In Kaye v. Blue Bell Creameries, Inc., (In re BFW Liquidation, LLC), No. 17-13588, (11th Cir. Aug. 14, 2018), the Eleventh Circuit determined that section 547(c)(4) was unambiguous and that the statutory history of the section supports the conclusion that new value need not remain unpaid.

The Court acknowledged that one of the policy objectives underlying the preference provisions of the Bankruptcy Code is to encourage creditors to continue extending credit to financially troubled entities.  According to the Court, requiring new value to remain unpaid would hinder this policy objective.

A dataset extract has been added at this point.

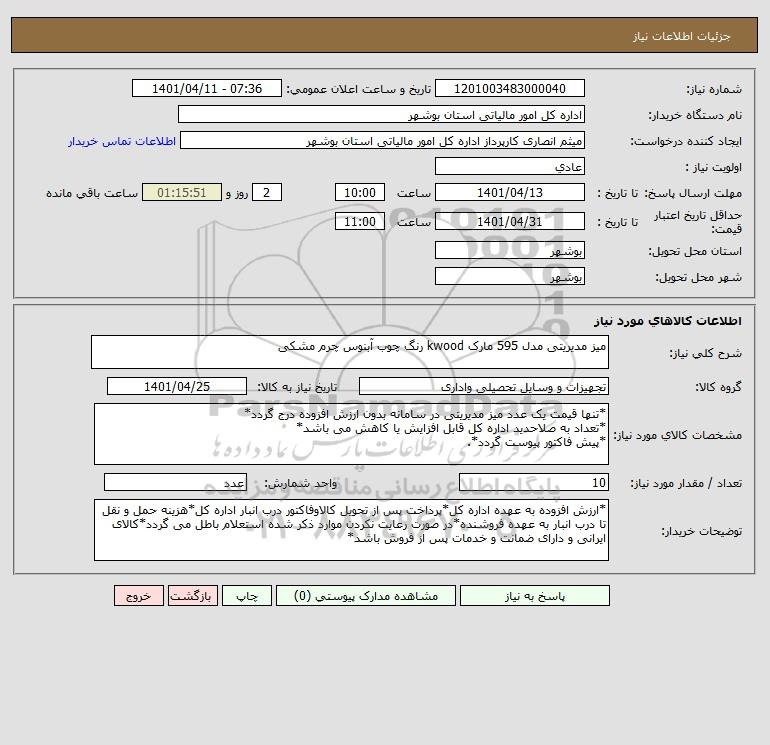Click the request creator name field

[x=382, y=140]
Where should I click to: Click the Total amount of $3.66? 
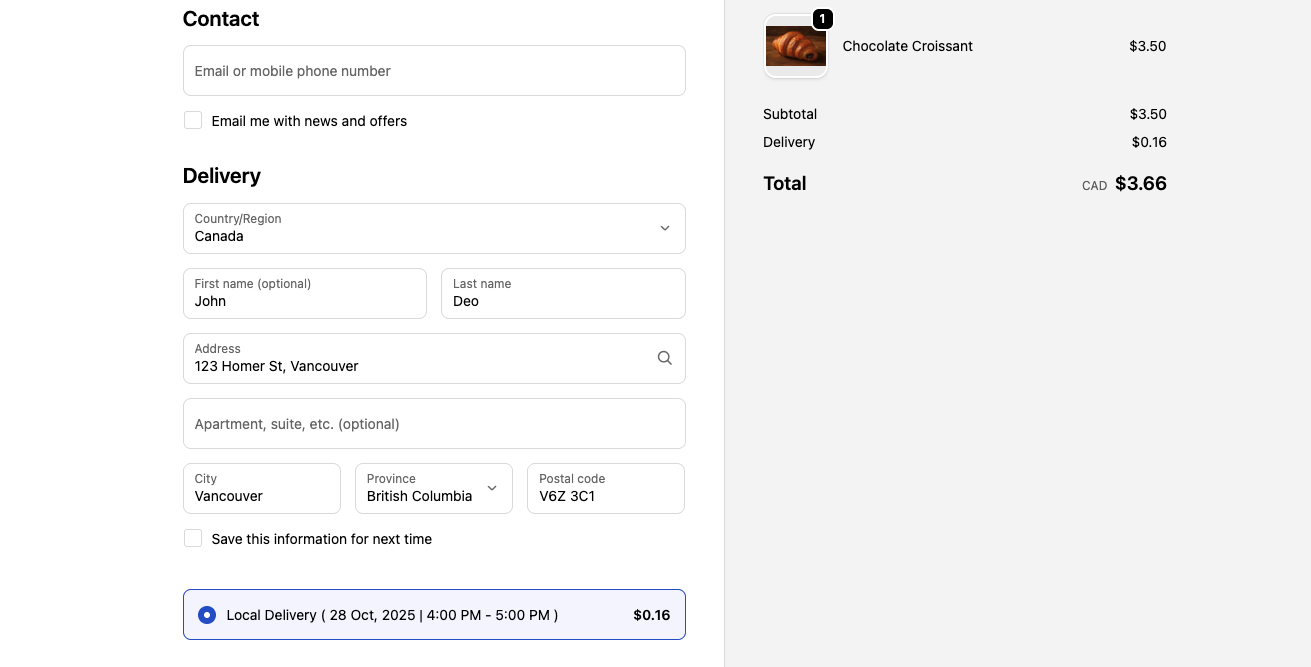coord(1141,183)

To support its conclusion, the Court provided a simple illustration of why its interpretation of section 547(c)(4) encourages creditors to continue to extend credit to financially troubled entities:

A chart can perhaps best illustrate the above concepts. The following chart illustrates a scenario where the vendor-creditor ships $1,000 worth of goods to the debtor every other week, and the debtor pays for those goods one week after delivery.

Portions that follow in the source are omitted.